Exercise aim: Print, exactly and with no pictures, the line containing "Screen dimensions: 816x880" and each line after it to the end of the entries below.
START Data for processing
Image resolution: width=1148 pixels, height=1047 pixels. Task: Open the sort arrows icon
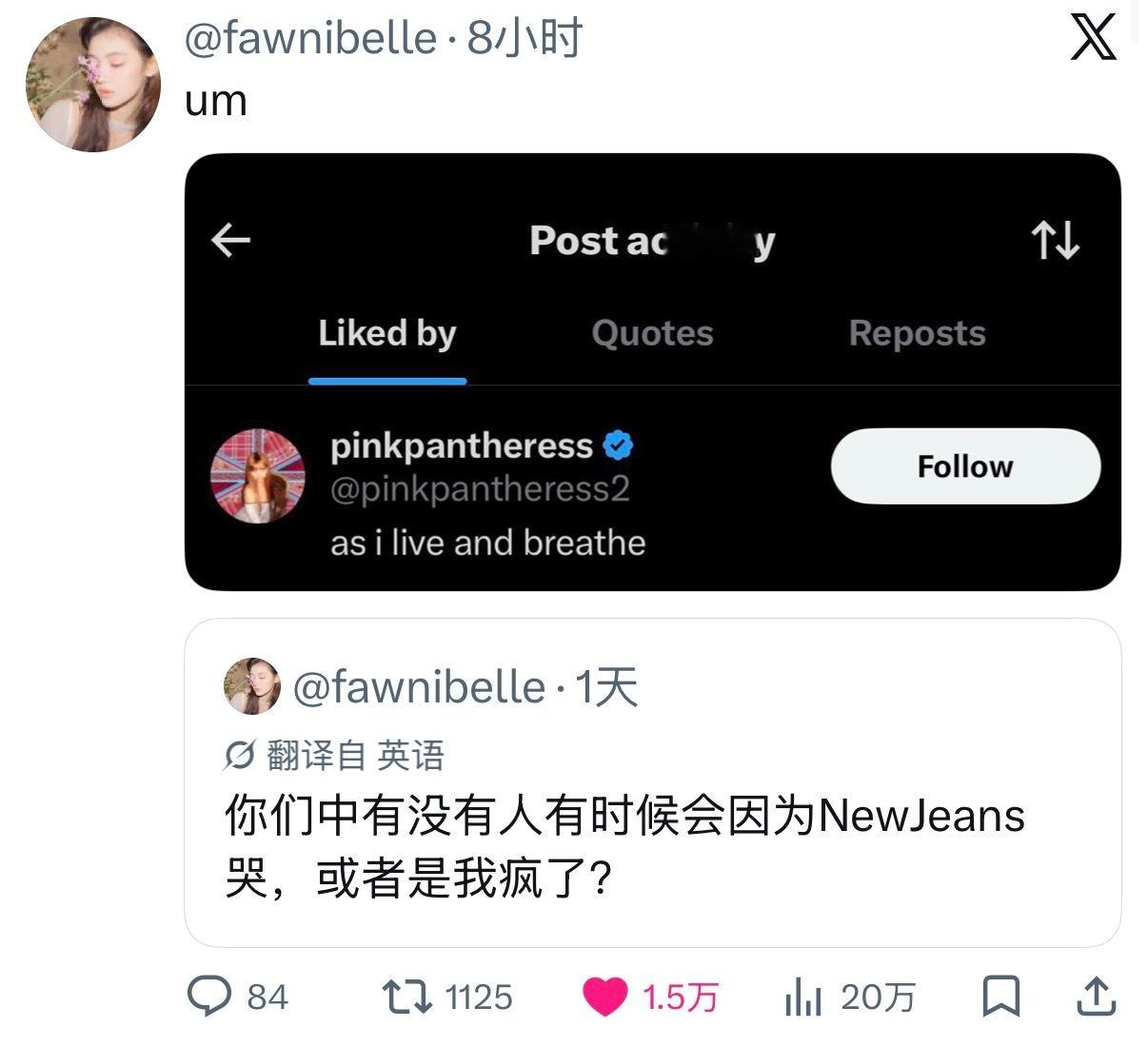[x=1056, y=240]
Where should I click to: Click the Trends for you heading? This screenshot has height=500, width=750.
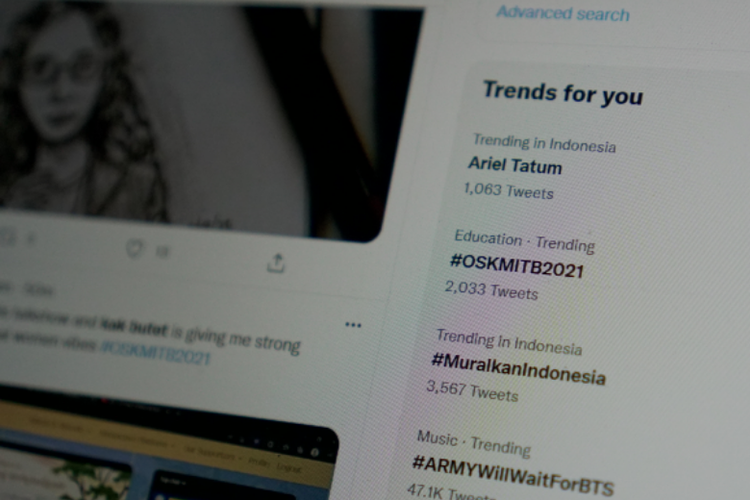(563, 93)
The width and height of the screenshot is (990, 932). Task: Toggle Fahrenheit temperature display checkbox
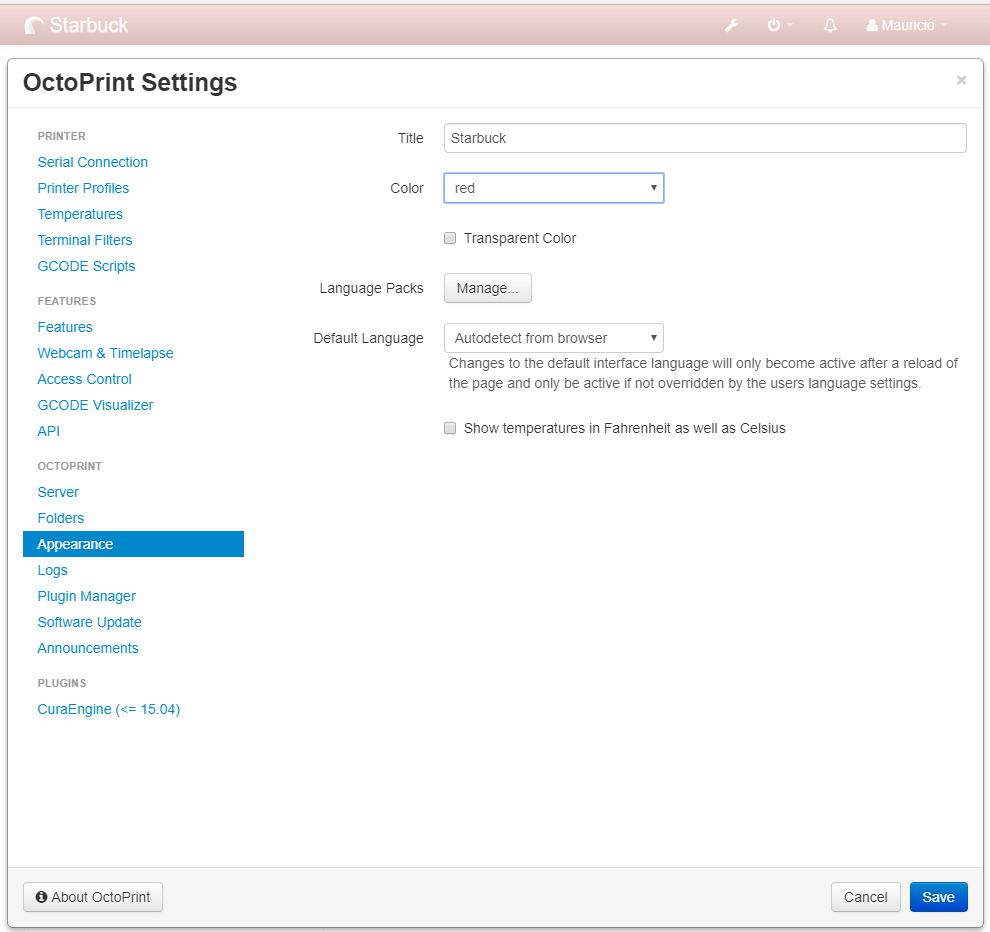click(450, 428)
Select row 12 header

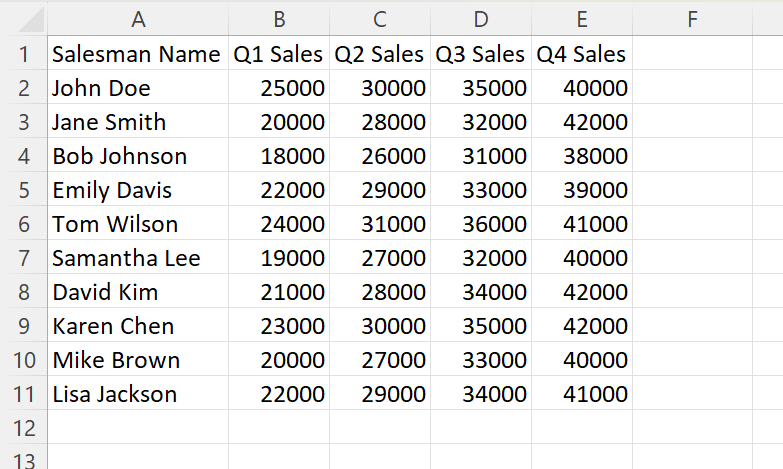point(24,428)
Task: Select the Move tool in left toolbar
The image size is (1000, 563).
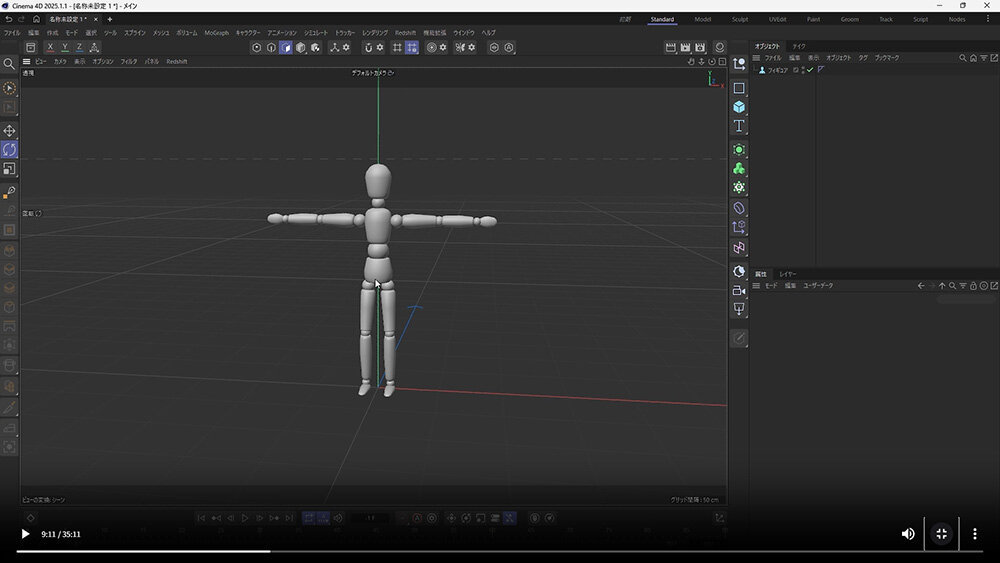Action: pyautogui.click(x=10, y=131)
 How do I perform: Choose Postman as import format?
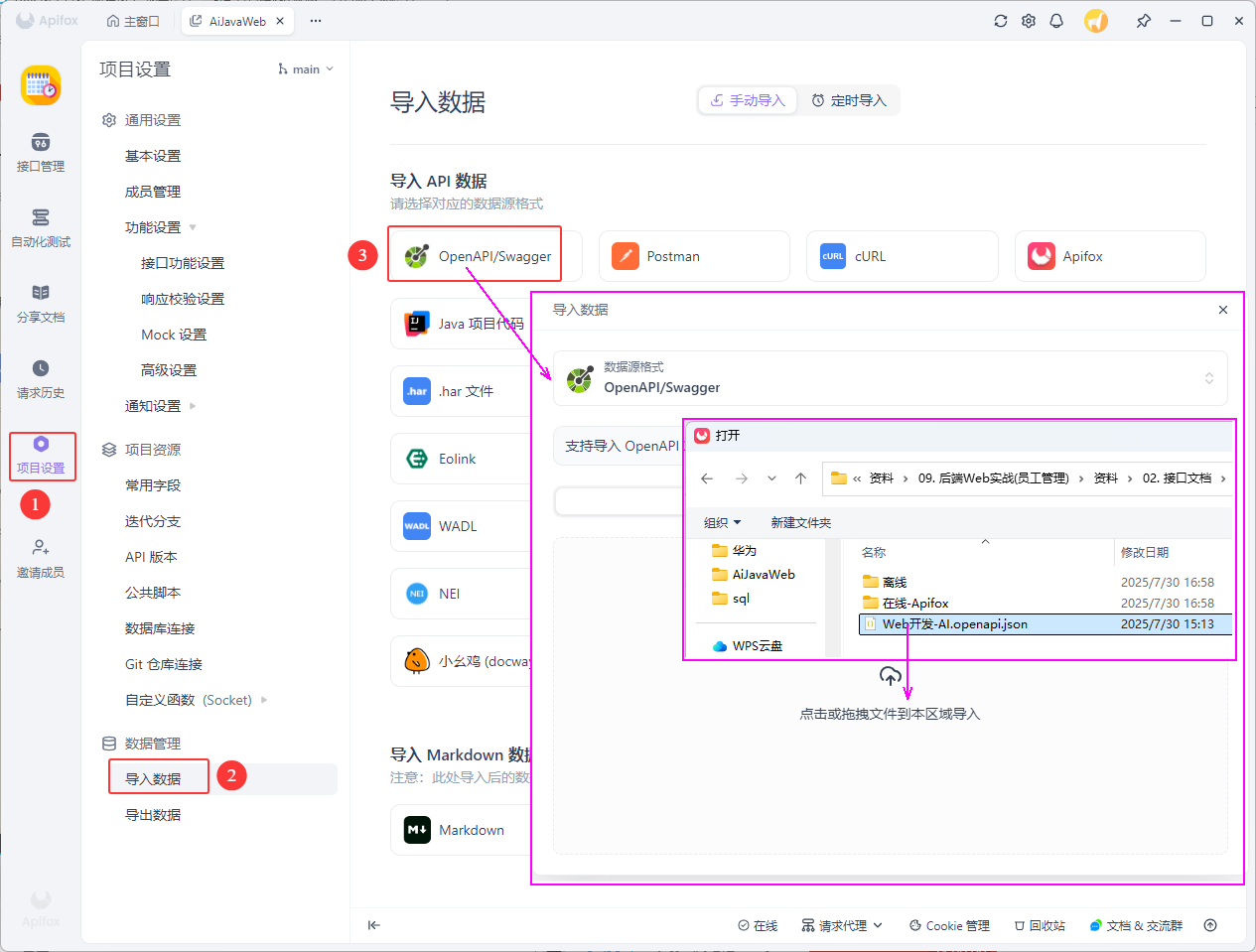(x=694, y=256)
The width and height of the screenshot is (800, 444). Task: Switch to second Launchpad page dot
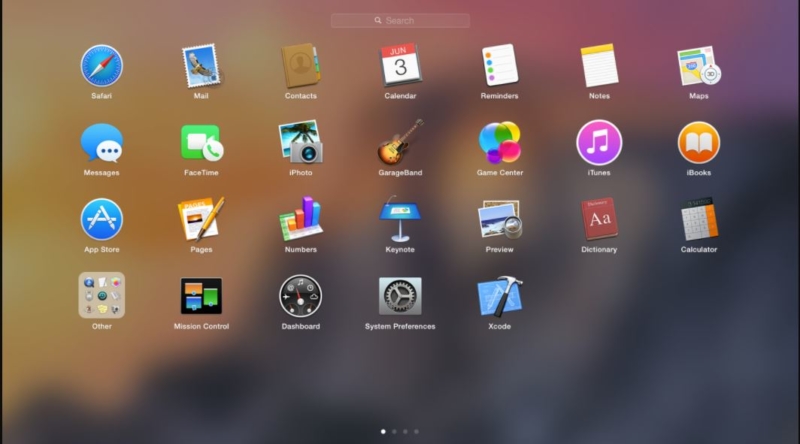[394, 432]
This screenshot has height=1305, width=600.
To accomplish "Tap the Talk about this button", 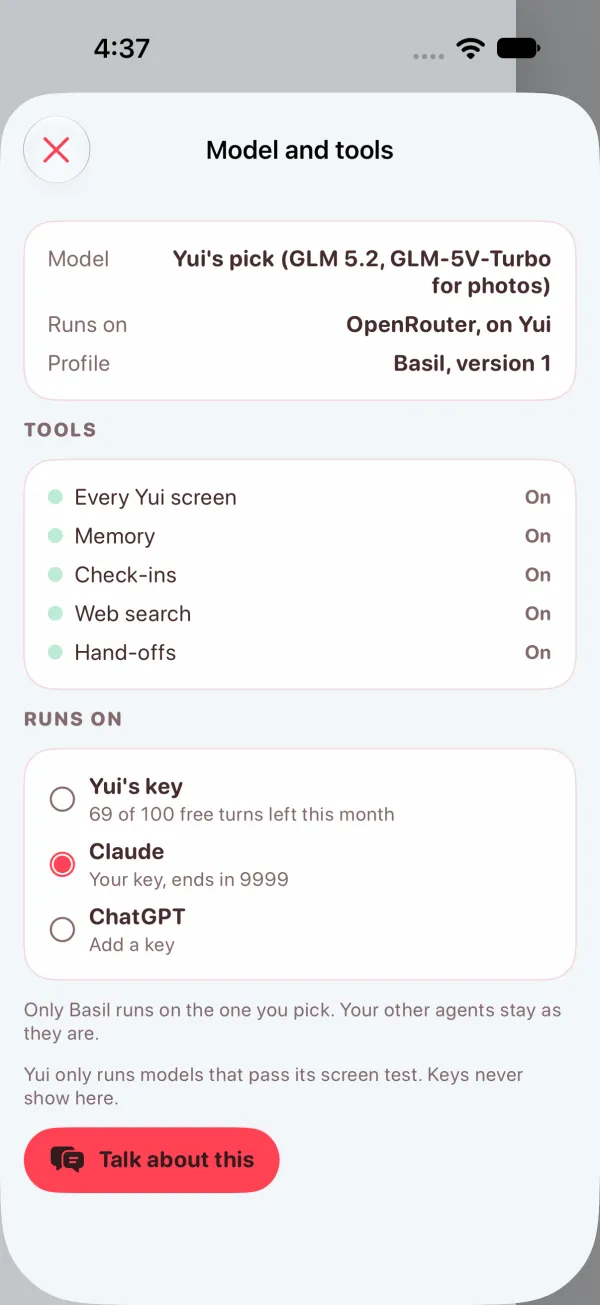I will coord(152,1160).
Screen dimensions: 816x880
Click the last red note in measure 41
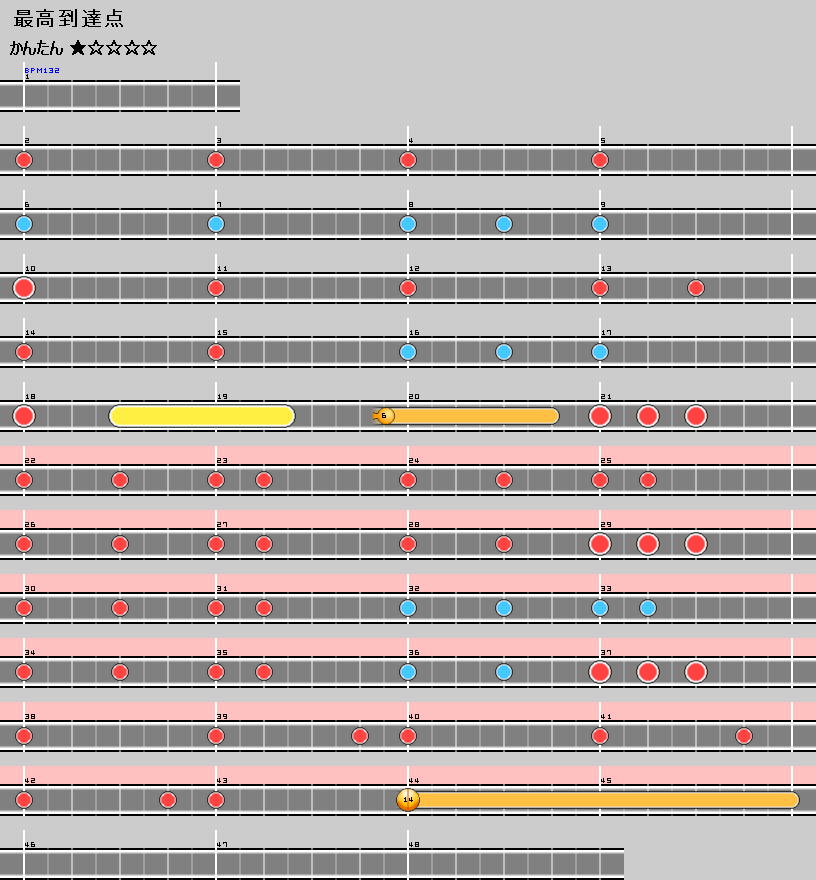[744, 736]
END Data for processing
Solution for this problem:
Screen dimensions: 816x880
Click the last red note in measure 41
[744, 736]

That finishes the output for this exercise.